Bevor es für alle anderen am nächsten Tag losging, nahmen wir an der Eröffnungsparade in Riva teil. Spätestens jetzt wurde allen klar, was „weltweit“ bedeutet: Optisegler aus den USA, Hongkong, Norwegen uvm. liefen in Teamkleidung und Fahnen schwingend durch die Altstadtstraßen. Angeführt wurden sie von einem örtlichen Spielmannzug, direkt gefolgt vom Team Ukraine. Eine bewegende Geschichte: Die Kinder wohnen seit der letzten Regatta im Februar am Gardasee.  Da ihr Trainer damals direkt an die Front musste, kümmerten sich norddeutsche Eltern im Rahmen einer Spendenaktion um eine Unterkunft für die Kinder sowie einen Trainer und ein Motorboot – und am Ende gewann sogar der ukrainische Optisegler Sviatoslav Madonich das Garda-Meeting.

Zunächst starteten die Optisegler am Gründonnerstag bei mittlerer Ora die Regatta mit der weltweit höchsten Anzahl an Booten einer Bootsklasse. Was auf dem Wasser als schier chaotisch schien, ließ die Eltern am Rande der Berge wandern, um atemberaubende Fotos der über 1000 weißen Optisegel auf dem Gardasee zu schießen.

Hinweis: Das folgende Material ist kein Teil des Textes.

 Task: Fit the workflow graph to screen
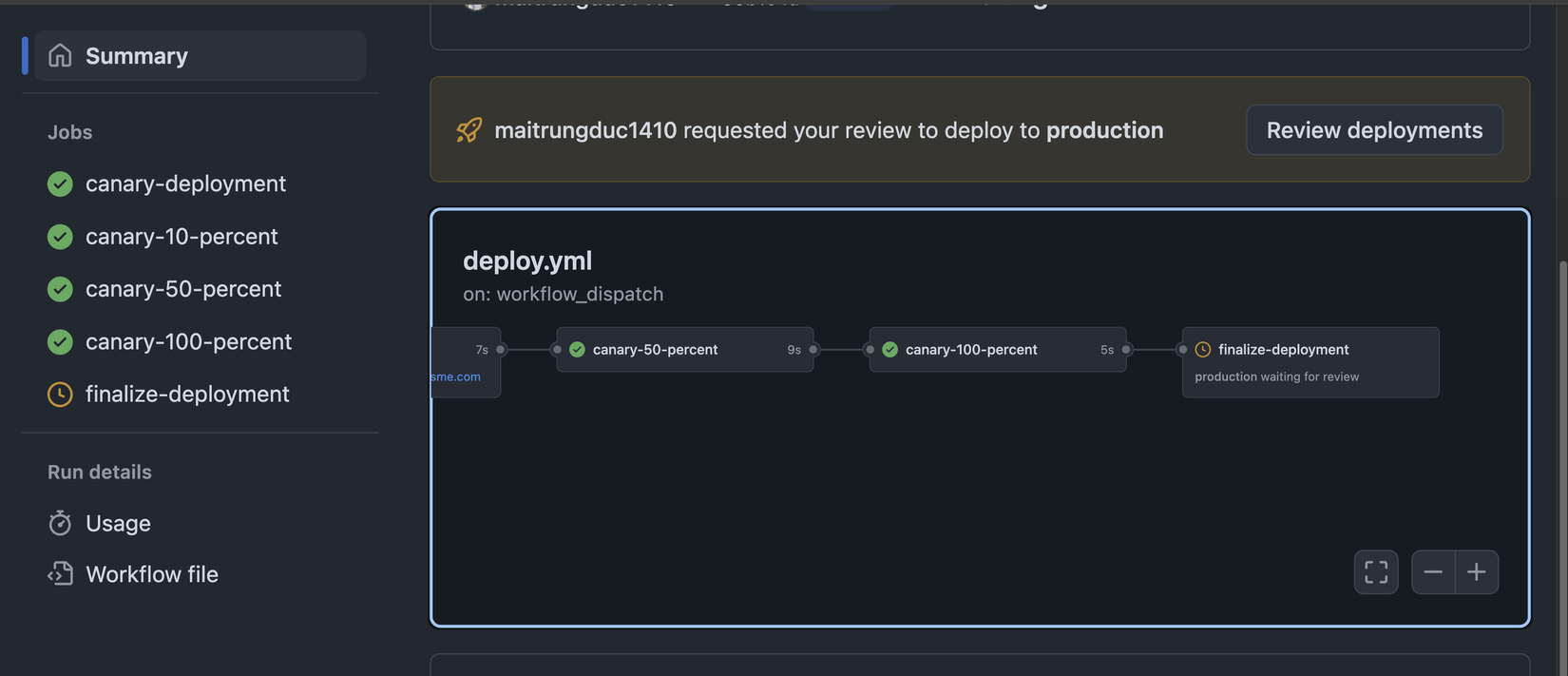pyautogui.click(x=1375, y=571)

Nach den ersten sechs Rennen an zwei Tagen Segeln verbuchten die SVSH Nachwuchsegler dann ihren Erfolg: Max und Anton durften ab sofort in der Goldfleet starten. Auch freuten wir uns über alle weiteren Kadersegler, die das „Podest“ füllten: Hanno, Maxi, Nikos, Mathea, Maiken und Emmi in Silber; Pit, Niels, Ivo, Loulou, Lily und Tjelle in Bronze (gefolgt von drei weiteren Gruppen). Nach drei Rennen am Samstag und einem Rennen am Ostersonntag bei schönster Ora (Sonne und 20Knoten Wind), konnten wir sagen, dass sich alle von uns gegen dieses enorme internationale Feld immer wieder in einzelnen Rennen oder an Tonnensituationen behaupten konnten. Dabei verbuchten wir mehrfach Einzelplätze unter den Top 5 oder top 10 der Silber- und Bronzegruppen. Sicherlich werden sie auf diese Erfahrungen noch lange zurückgreifen können!

Mir selbst hat es viel Spaß gemacht die SVSH Optikader gemeinsam mit Mika Trosien zu betreuen. Neben der niemals langweilig werdenden Kulisse des Gardasees, habe ich mich vor allem über diese fröhliche, ehrgeizige und faire Gruppe gefreut!